▶ [Given problem]: How many of the lines below contain the string "Viewport"? Give only the number.

(Records)
= = = =
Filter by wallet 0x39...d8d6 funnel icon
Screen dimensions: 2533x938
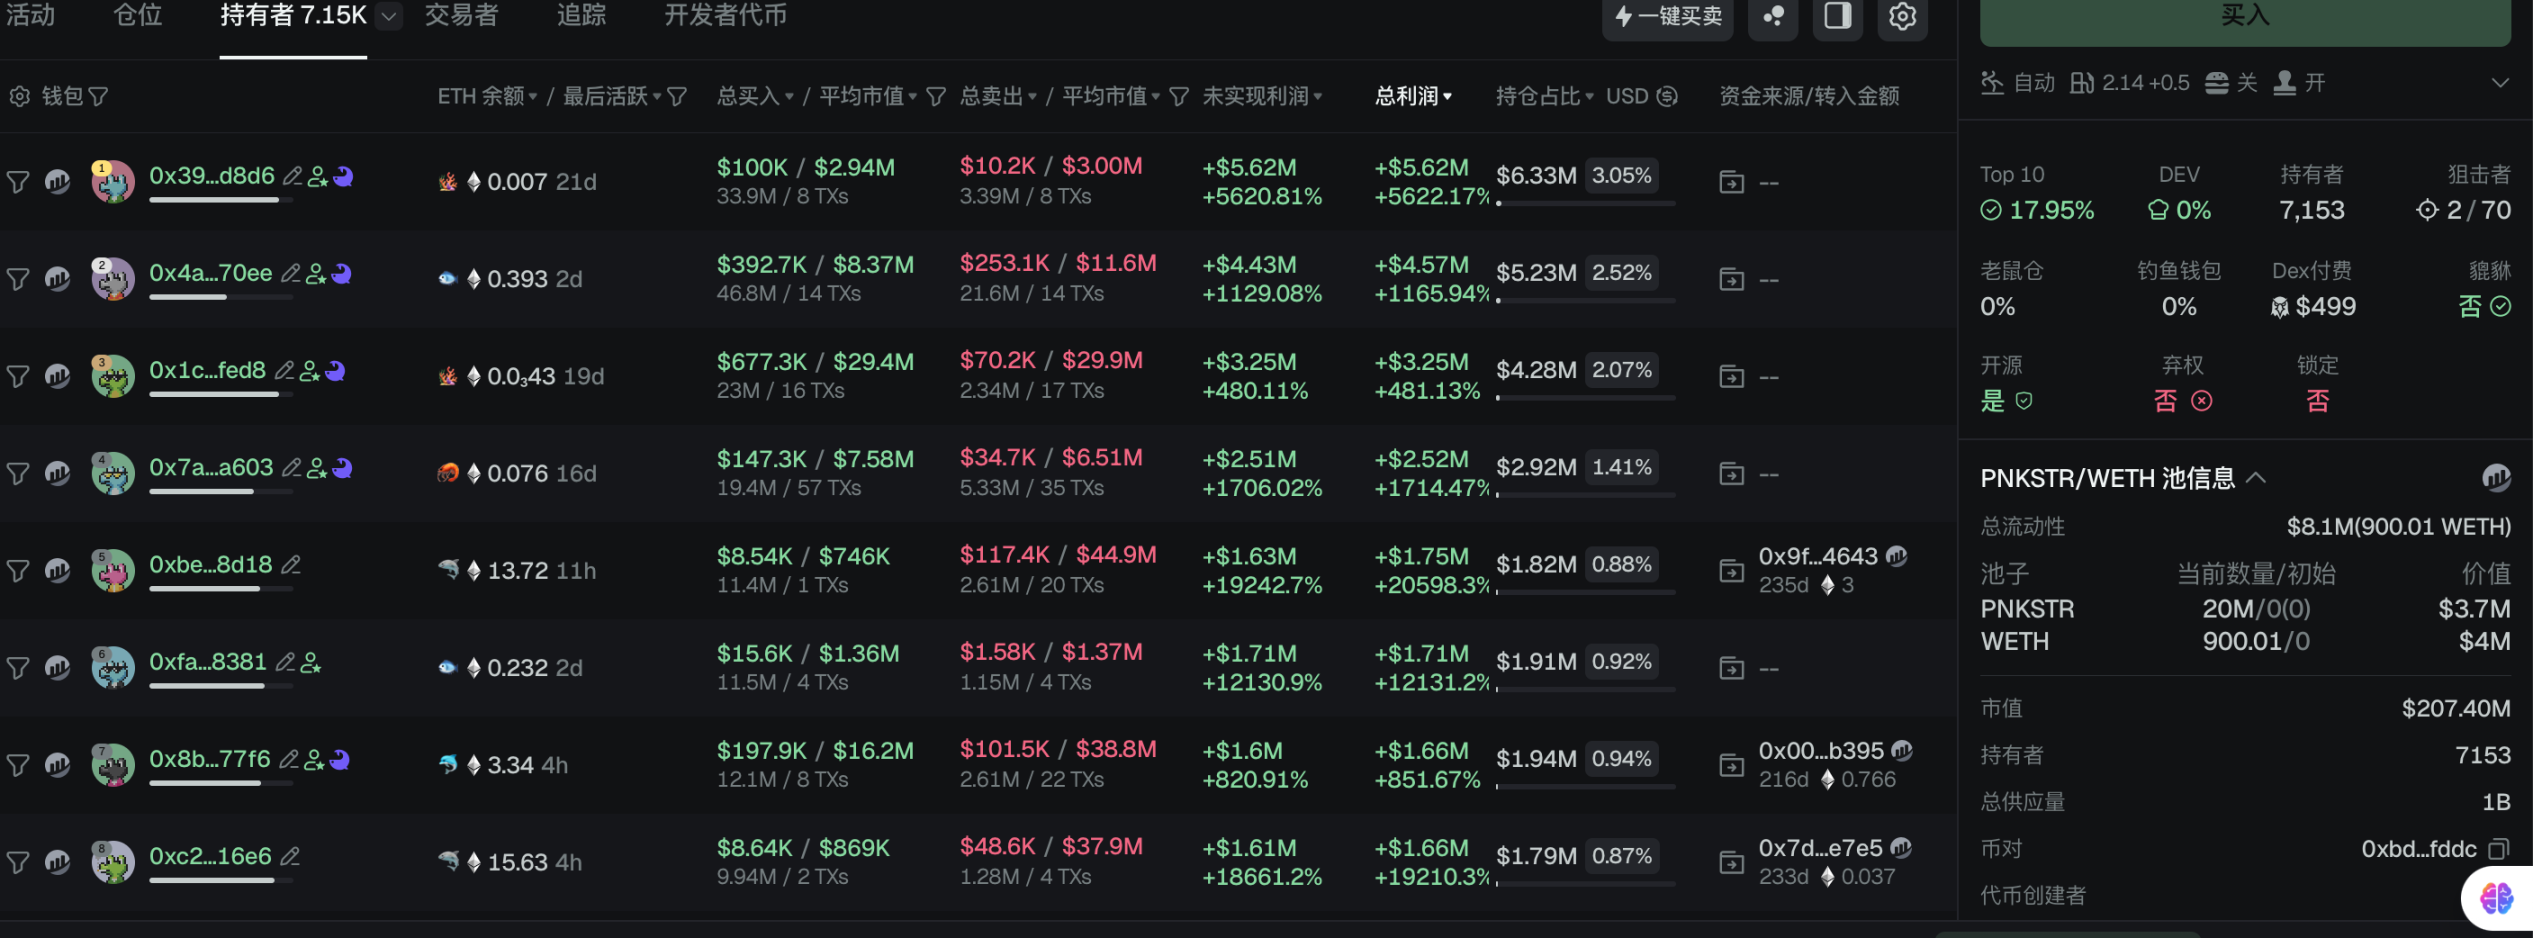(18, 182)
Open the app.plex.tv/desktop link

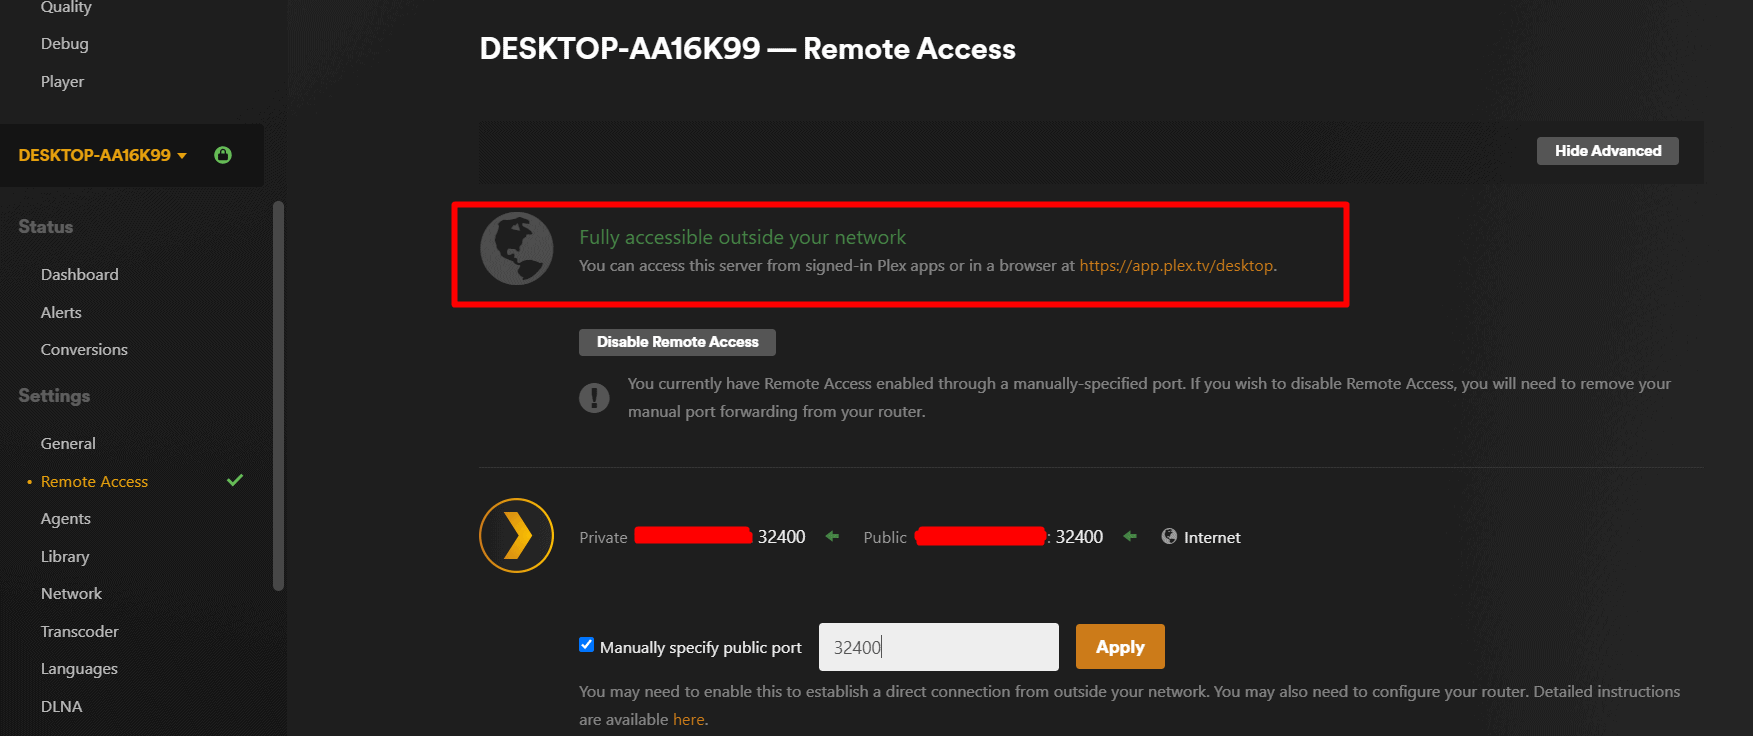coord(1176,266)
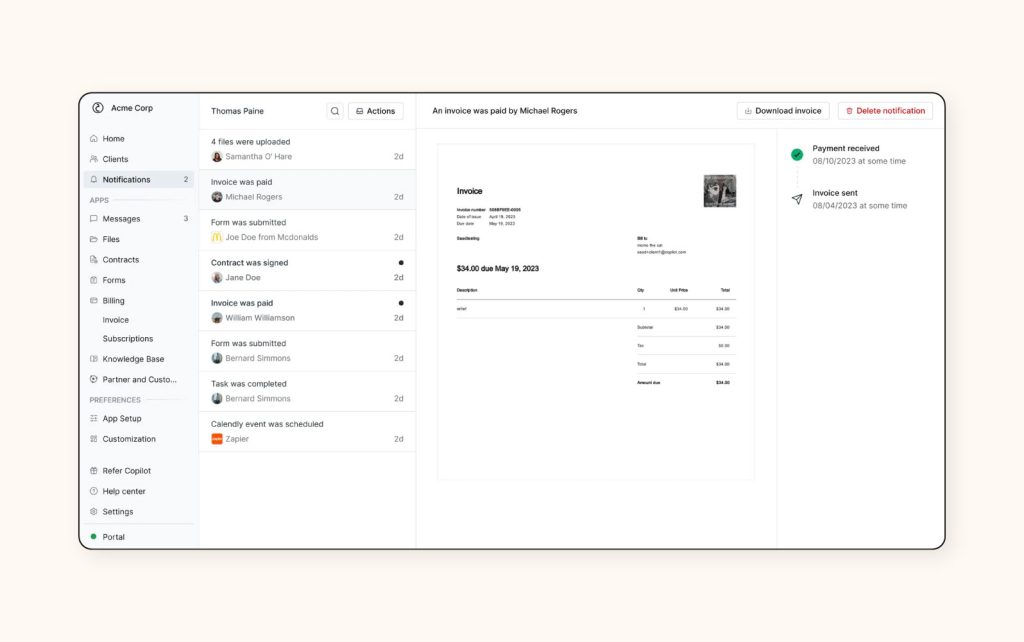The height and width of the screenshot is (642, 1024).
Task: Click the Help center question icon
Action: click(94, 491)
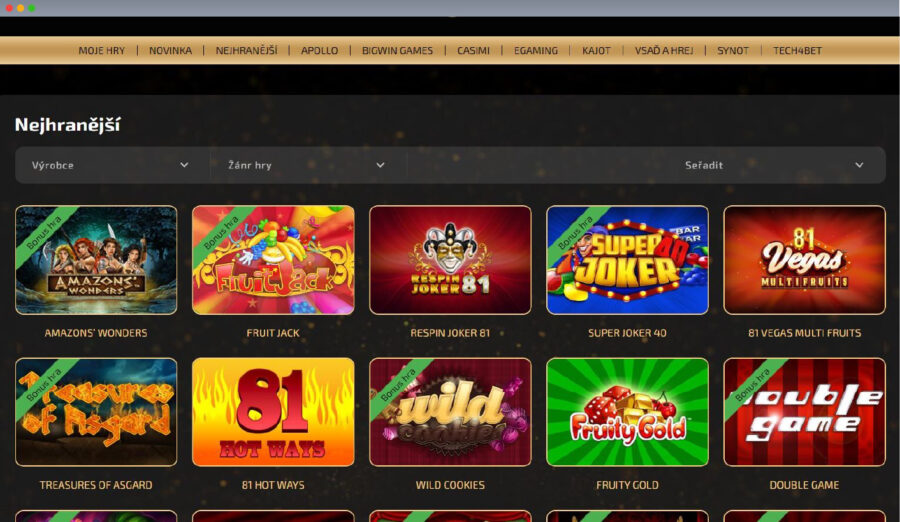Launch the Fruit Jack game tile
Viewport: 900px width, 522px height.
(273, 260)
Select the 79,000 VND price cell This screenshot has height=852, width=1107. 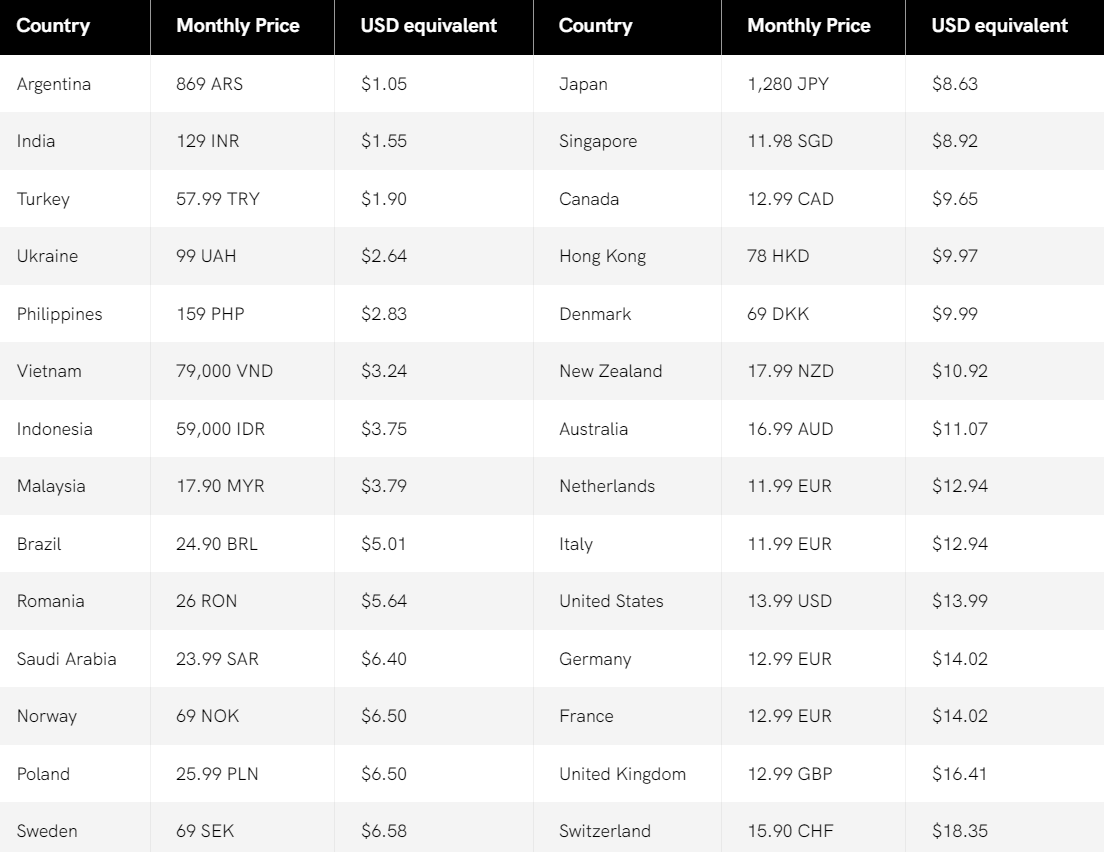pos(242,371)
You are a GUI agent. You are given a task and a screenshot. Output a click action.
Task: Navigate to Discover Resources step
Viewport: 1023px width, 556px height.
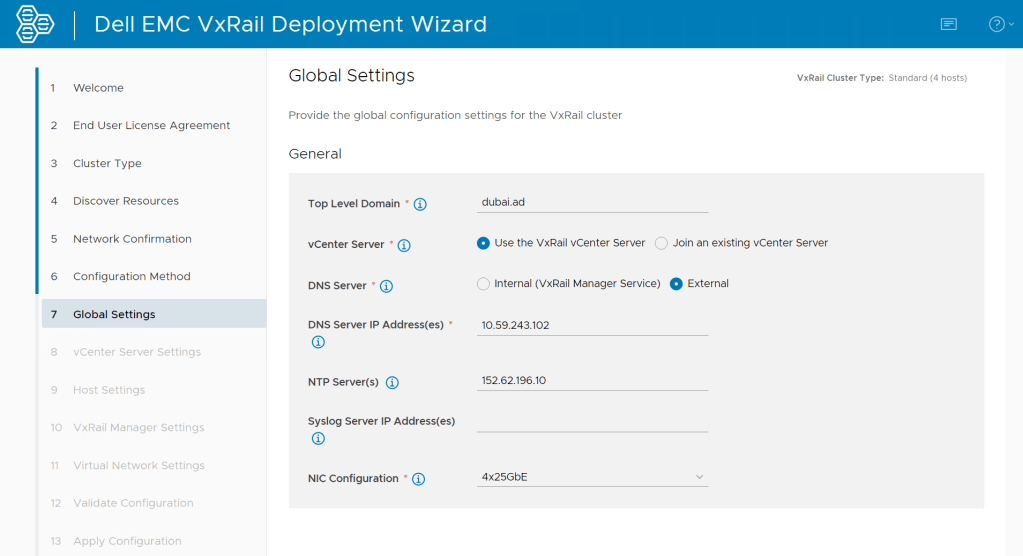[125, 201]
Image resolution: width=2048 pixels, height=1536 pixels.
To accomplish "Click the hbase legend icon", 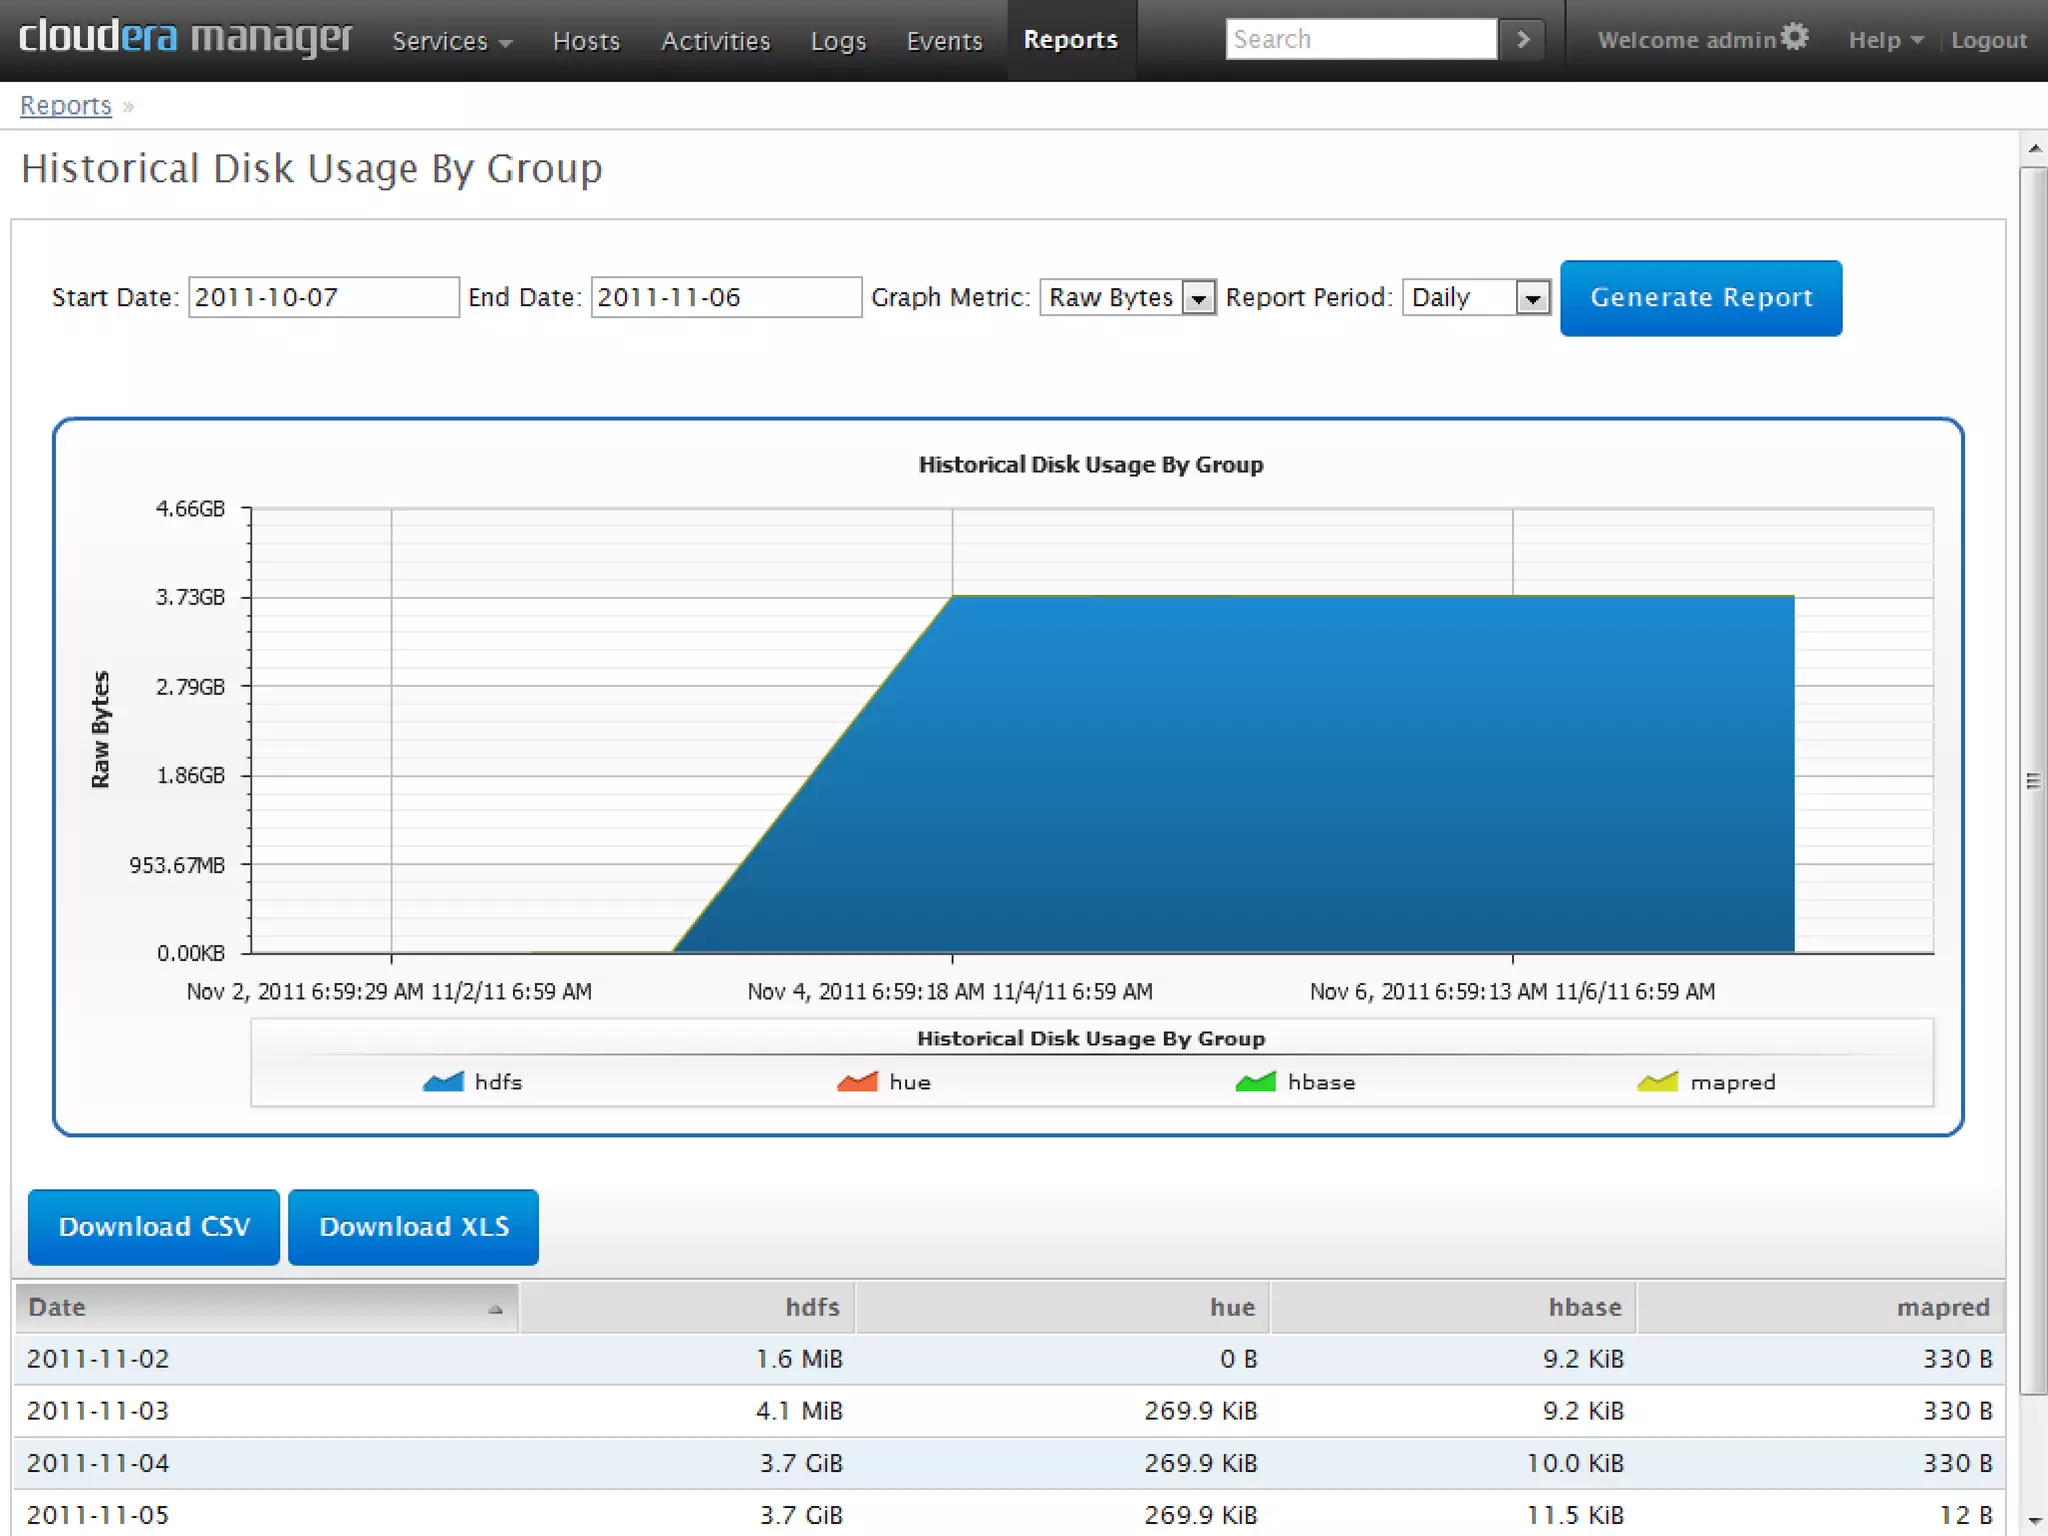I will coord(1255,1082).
= = = =
▶ [Result]: 2